Exercise goal: Lines holding the word "Task": how many does the material below have? Answer with nothing but the number.

Exercise material:
* * *

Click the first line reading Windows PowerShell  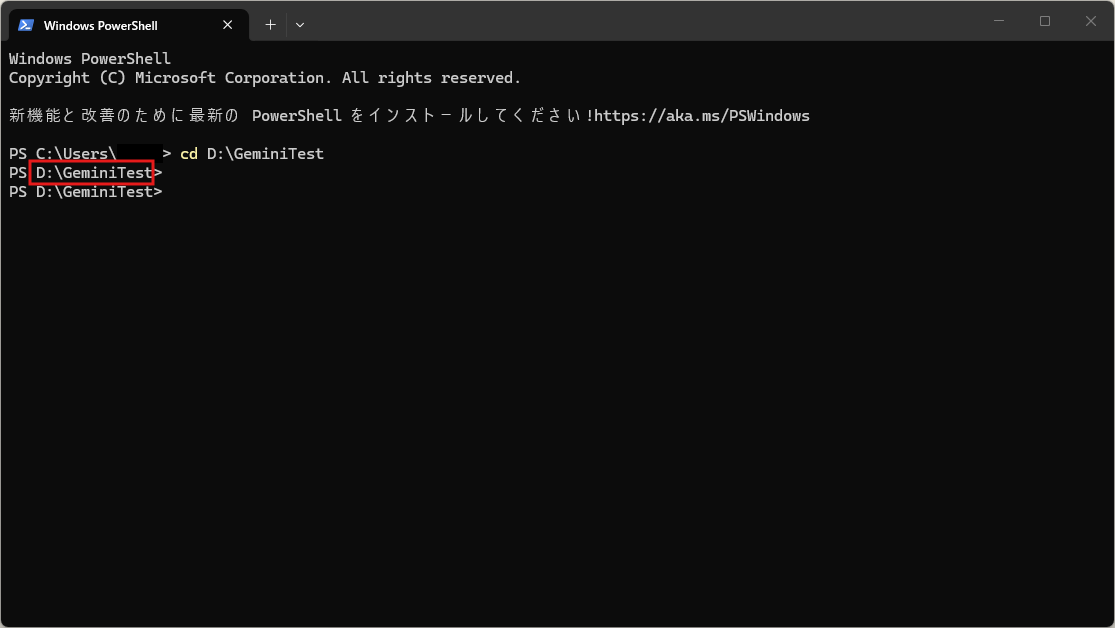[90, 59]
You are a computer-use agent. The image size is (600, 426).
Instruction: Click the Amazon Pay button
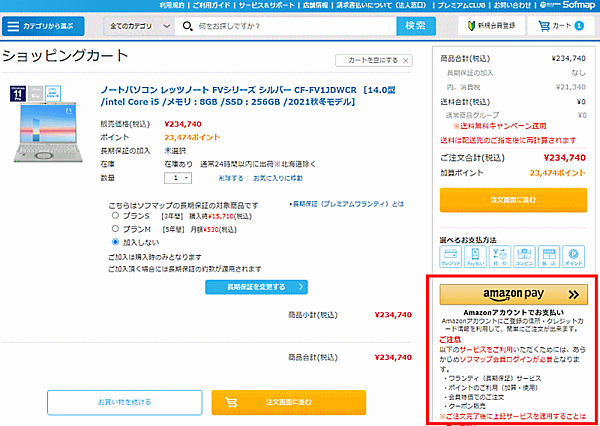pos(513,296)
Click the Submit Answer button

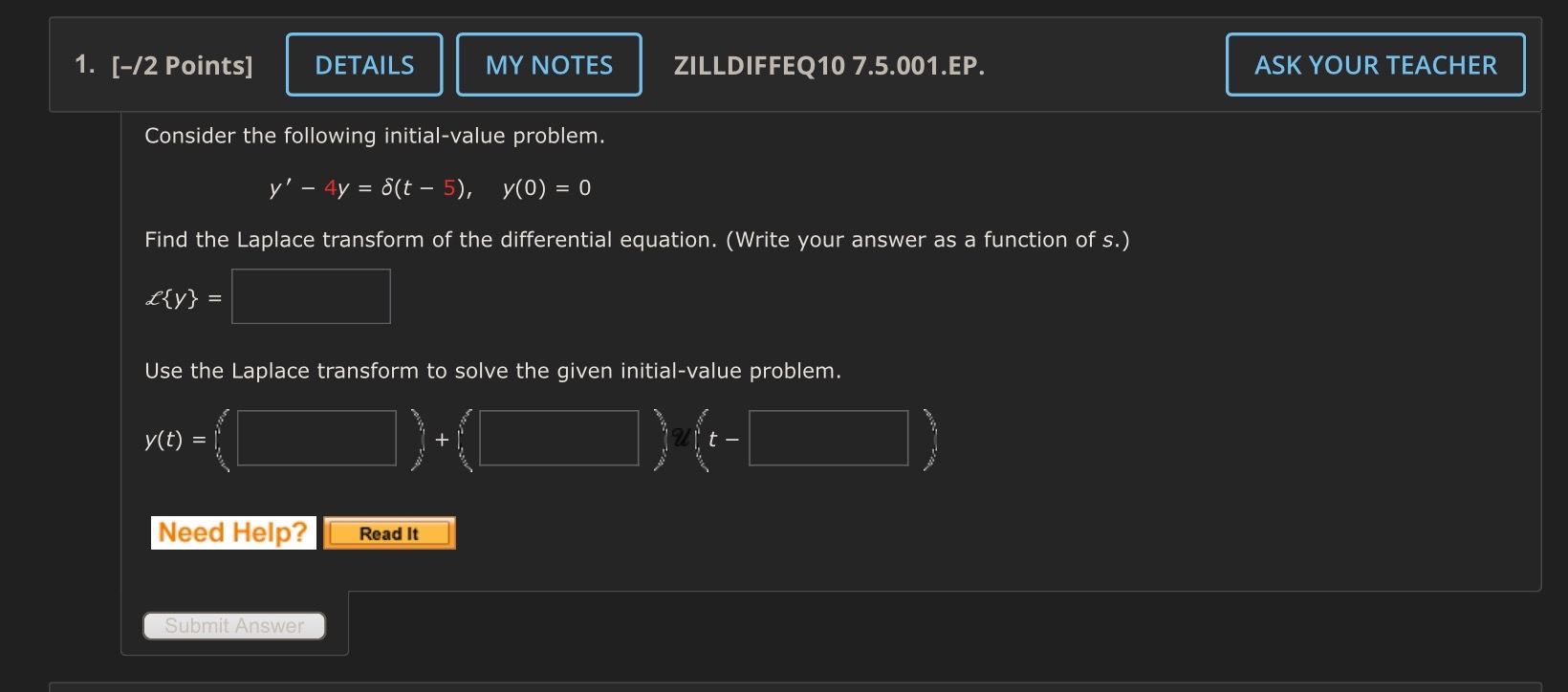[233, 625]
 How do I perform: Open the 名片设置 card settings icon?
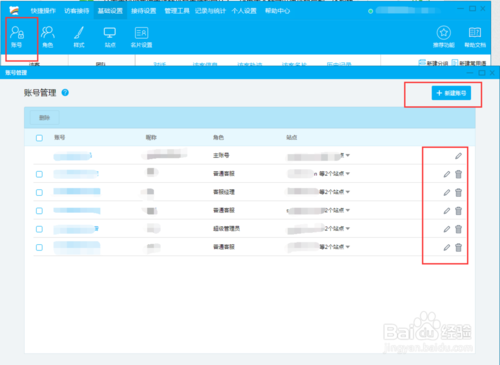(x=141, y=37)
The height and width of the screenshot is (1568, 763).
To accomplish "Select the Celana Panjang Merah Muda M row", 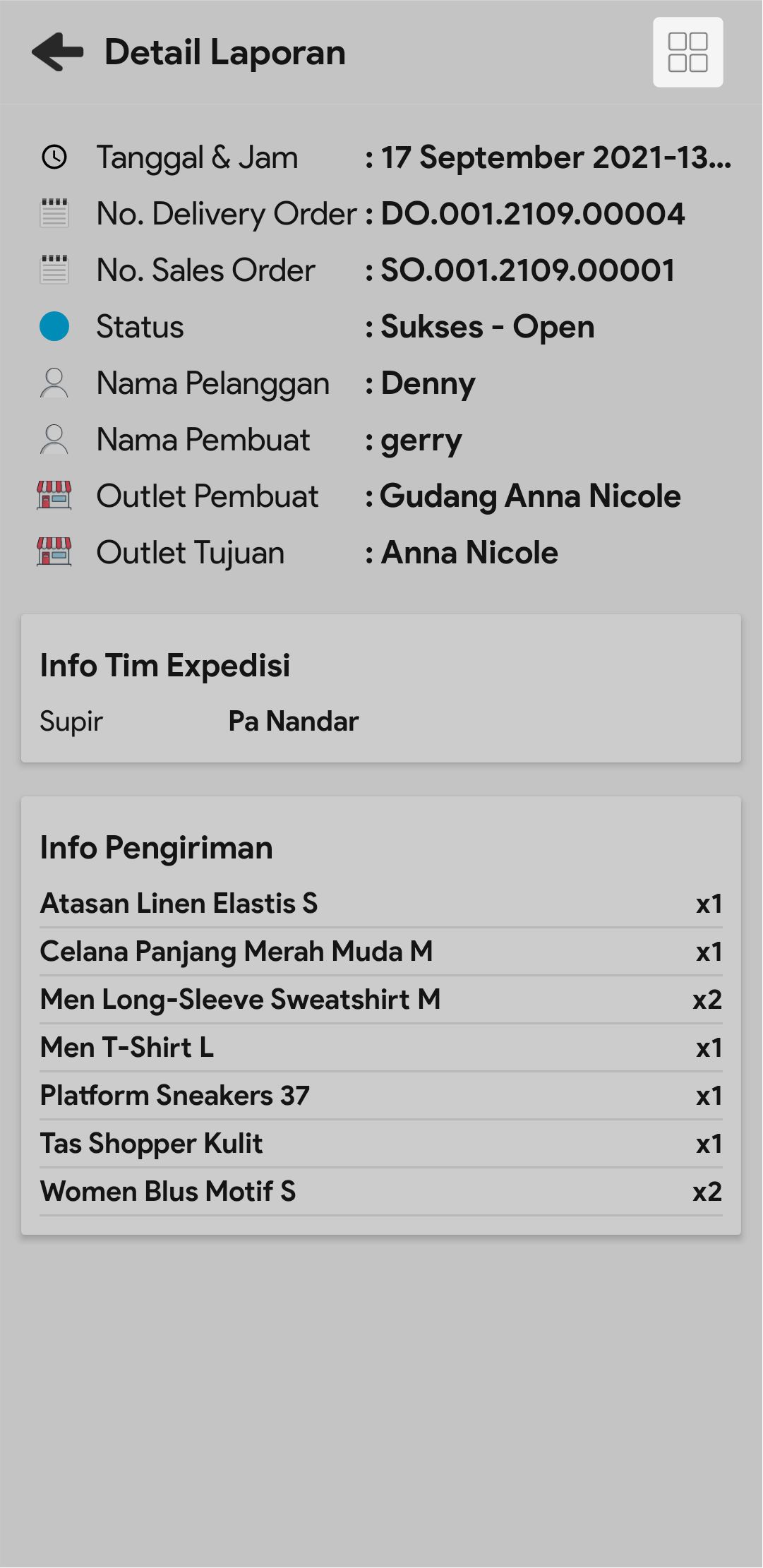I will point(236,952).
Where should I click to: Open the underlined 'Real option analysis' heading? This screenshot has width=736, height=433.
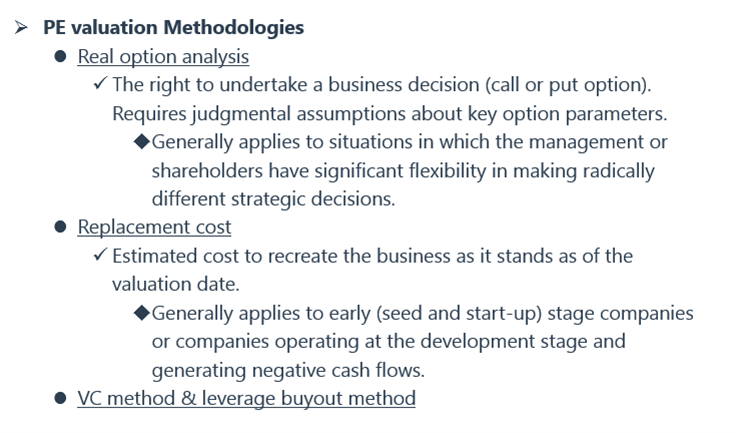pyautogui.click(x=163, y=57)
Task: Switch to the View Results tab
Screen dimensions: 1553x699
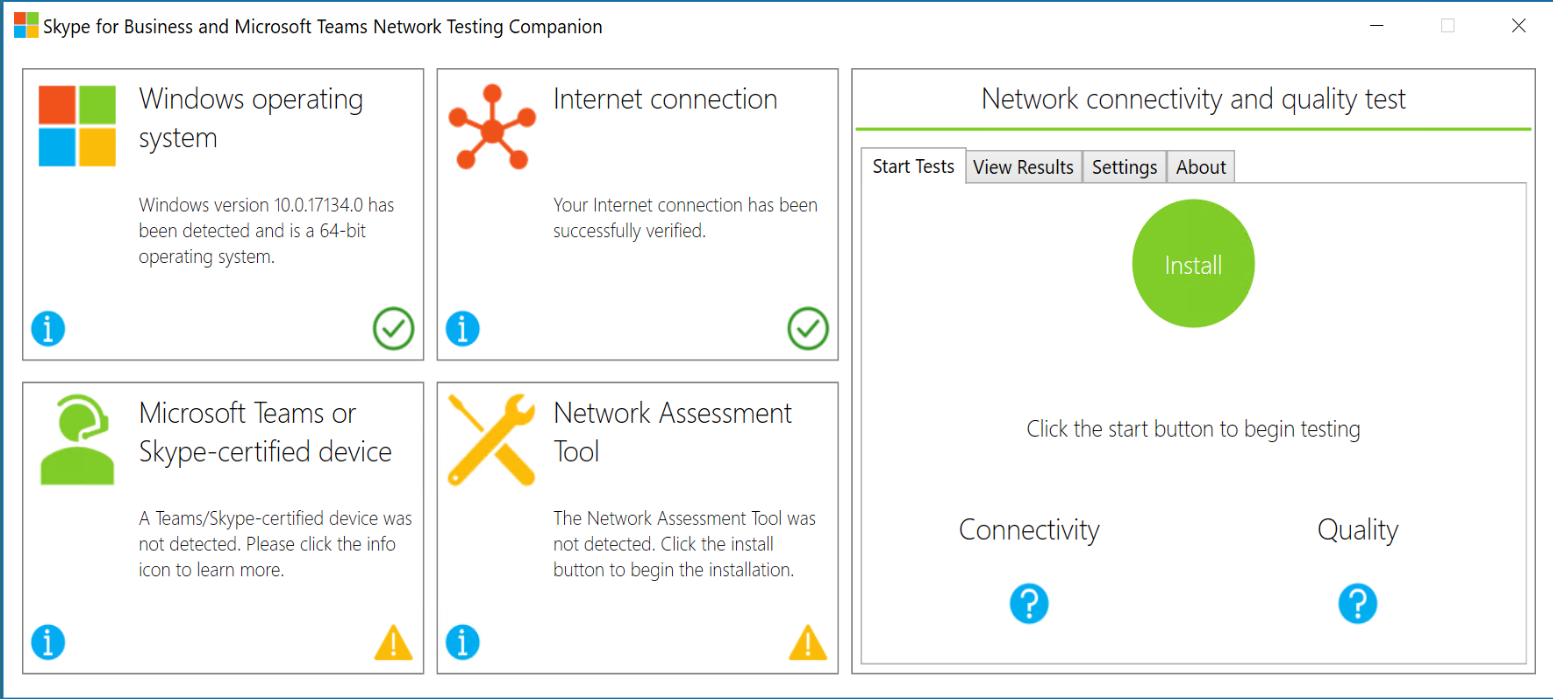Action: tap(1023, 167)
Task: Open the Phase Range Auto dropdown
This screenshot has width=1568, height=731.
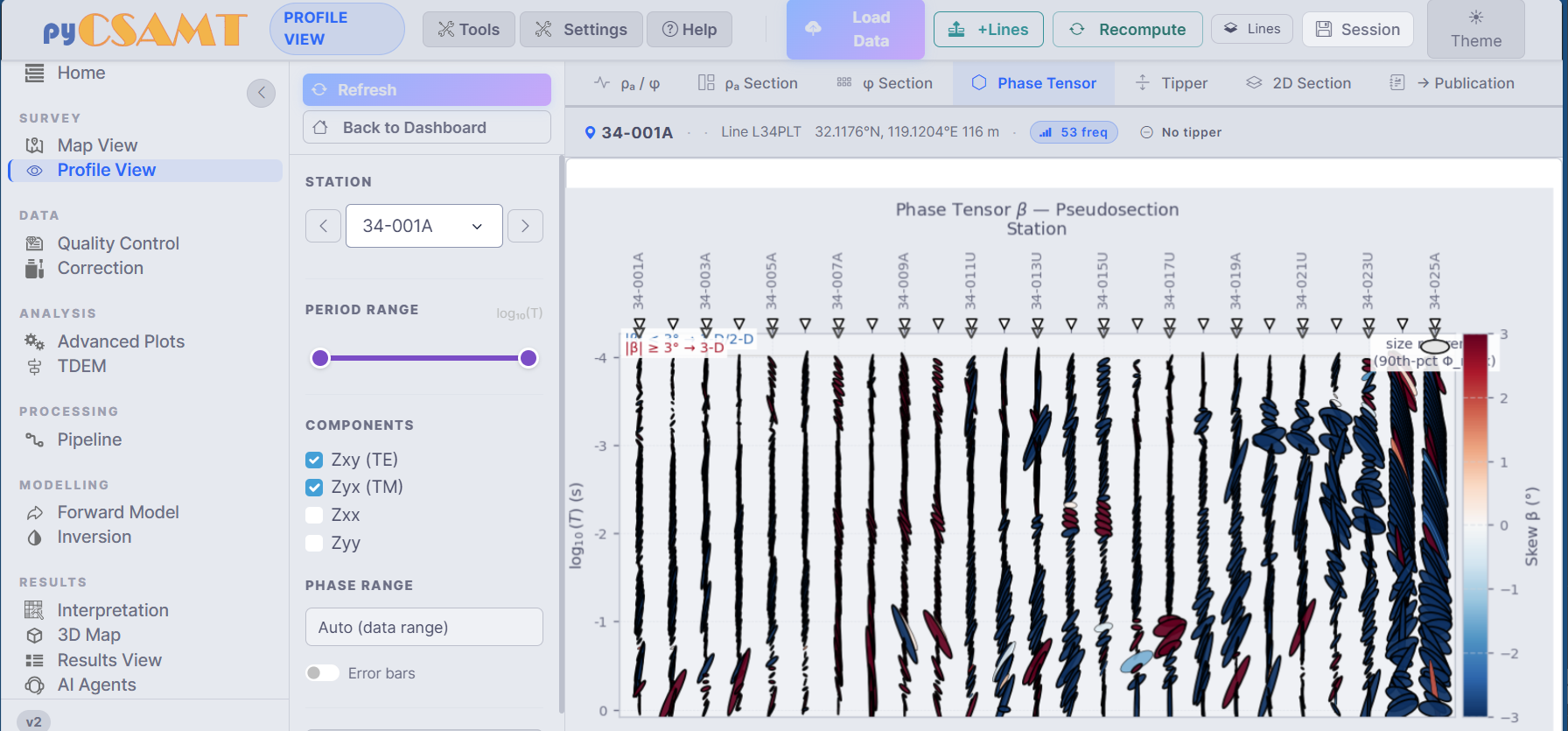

* * *

Exercise solution: 2